This structure lets the system scale coverage while keeping each agent focused, predictable, and easier to reason about.
At the core is a stateful workflow graph (implemented as a directed graph of steps) where each node represents an agent or a bounded function, and each transition is driven by the current testing context.
The shared state carries what the system has learned so far—target scope, authenticated session context (when provided), discovered endpoints, input vectors, and emerging hypotheses—so downstream agents can build on upstream evidence.

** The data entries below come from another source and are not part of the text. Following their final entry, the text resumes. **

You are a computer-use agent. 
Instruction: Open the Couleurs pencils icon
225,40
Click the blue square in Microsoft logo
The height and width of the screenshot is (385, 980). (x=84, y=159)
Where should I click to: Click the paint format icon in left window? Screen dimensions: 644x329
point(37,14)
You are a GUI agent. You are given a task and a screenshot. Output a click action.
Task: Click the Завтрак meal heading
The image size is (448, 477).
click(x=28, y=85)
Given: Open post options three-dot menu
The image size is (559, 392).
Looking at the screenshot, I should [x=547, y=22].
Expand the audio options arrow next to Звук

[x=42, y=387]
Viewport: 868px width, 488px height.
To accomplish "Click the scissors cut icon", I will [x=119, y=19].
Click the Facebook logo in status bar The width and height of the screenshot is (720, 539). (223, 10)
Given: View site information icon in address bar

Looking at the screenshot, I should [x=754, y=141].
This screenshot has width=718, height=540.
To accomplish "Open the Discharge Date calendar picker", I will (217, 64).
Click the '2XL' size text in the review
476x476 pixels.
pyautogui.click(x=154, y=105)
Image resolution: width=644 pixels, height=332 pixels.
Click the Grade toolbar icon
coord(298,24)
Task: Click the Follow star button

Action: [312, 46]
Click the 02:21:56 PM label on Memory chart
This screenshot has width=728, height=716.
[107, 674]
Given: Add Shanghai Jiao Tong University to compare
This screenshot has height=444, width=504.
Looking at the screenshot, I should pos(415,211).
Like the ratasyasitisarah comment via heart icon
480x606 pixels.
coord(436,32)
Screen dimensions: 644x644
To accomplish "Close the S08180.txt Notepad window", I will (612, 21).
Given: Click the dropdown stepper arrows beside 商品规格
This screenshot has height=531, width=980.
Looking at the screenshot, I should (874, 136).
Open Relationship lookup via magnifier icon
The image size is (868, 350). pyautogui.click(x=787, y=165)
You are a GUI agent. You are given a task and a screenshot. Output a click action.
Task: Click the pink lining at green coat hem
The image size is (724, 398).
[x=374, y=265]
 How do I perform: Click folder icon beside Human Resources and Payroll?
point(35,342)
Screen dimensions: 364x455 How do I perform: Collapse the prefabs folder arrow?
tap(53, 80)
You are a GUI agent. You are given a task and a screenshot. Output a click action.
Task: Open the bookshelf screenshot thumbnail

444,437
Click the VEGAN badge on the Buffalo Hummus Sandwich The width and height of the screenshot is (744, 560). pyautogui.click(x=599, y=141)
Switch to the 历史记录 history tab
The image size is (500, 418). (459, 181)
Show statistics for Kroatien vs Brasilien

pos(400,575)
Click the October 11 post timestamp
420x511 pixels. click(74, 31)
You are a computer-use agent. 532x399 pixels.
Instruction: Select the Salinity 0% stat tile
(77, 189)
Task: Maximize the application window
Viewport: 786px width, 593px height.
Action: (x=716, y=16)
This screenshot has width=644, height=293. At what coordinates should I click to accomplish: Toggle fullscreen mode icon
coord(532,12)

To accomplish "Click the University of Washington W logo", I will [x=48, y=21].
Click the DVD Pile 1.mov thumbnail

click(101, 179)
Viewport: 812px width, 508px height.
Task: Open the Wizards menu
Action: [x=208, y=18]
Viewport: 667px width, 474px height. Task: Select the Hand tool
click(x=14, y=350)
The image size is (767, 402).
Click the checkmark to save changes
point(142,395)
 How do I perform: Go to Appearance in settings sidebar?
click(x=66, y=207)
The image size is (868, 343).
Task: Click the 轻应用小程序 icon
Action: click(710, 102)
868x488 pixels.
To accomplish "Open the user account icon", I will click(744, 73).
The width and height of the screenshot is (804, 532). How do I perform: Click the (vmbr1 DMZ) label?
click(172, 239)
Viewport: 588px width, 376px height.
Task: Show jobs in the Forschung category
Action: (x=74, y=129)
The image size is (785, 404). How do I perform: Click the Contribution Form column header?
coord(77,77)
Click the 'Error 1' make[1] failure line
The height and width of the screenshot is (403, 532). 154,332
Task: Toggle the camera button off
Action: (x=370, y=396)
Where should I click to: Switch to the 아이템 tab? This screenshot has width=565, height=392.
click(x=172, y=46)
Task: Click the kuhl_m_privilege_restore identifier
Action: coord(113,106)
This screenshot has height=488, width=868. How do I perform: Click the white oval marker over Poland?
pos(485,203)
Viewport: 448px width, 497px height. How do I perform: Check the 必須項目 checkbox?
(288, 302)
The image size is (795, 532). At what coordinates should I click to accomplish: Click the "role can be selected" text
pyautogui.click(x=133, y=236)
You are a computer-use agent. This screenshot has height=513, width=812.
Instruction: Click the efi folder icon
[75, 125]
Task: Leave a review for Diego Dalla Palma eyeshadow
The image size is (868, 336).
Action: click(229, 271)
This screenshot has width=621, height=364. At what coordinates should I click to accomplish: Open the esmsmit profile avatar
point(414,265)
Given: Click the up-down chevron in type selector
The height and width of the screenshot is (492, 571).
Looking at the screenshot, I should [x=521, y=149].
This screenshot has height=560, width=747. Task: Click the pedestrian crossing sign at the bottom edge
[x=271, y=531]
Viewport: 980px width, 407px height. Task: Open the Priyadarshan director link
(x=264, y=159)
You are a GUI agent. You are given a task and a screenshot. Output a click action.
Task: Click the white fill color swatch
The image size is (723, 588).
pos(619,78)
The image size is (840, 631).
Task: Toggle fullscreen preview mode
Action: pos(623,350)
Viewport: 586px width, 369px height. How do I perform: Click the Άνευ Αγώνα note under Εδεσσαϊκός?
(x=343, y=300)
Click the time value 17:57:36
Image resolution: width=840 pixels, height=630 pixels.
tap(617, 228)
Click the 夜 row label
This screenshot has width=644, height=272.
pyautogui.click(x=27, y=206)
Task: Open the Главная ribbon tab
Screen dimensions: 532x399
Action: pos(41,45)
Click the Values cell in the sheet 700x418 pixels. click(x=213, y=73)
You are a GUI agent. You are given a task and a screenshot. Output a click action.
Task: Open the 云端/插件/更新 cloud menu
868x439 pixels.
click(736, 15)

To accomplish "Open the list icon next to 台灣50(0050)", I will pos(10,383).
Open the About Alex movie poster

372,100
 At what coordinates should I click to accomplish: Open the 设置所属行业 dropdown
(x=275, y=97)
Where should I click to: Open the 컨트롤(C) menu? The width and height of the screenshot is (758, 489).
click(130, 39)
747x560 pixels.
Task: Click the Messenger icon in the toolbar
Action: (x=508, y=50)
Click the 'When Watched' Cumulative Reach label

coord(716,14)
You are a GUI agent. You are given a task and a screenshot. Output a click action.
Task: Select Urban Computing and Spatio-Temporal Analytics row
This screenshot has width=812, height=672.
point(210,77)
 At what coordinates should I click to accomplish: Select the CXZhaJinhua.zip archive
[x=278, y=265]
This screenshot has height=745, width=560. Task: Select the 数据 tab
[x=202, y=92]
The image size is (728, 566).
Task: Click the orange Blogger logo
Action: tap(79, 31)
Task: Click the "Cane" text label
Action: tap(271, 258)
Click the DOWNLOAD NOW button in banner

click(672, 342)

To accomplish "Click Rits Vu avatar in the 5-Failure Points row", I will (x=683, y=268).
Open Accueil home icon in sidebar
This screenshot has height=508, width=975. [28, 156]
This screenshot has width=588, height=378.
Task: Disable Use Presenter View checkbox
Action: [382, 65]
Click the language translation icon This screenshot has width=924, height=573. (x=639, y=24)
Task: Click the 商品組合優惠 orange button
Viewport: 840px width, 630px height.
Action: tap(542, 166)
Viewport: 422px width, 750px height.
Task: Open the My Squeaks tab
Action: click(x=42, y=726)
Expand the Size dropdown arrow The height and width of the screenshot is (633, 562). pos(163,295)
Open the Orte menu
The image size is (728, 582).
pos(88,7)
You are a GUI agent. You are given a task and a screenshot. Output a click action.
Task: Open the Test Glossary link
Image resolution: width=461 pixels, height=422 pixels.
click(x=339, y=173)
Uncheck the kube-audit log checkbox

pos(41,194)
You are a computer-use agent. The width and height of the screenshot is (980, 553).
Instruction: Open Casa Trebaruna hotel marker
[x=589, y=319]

Each specialist follows a “reason + act + observe” loop: the LLM proposes the next best step, executes the appropriate tooling through controlled interfaces, and then updates the shared state with structured outputs that the rest of the system can reuse.
- The workflow typically begins with optional authentication, where the agent can automate login and capture session context to enable testing behind access controls.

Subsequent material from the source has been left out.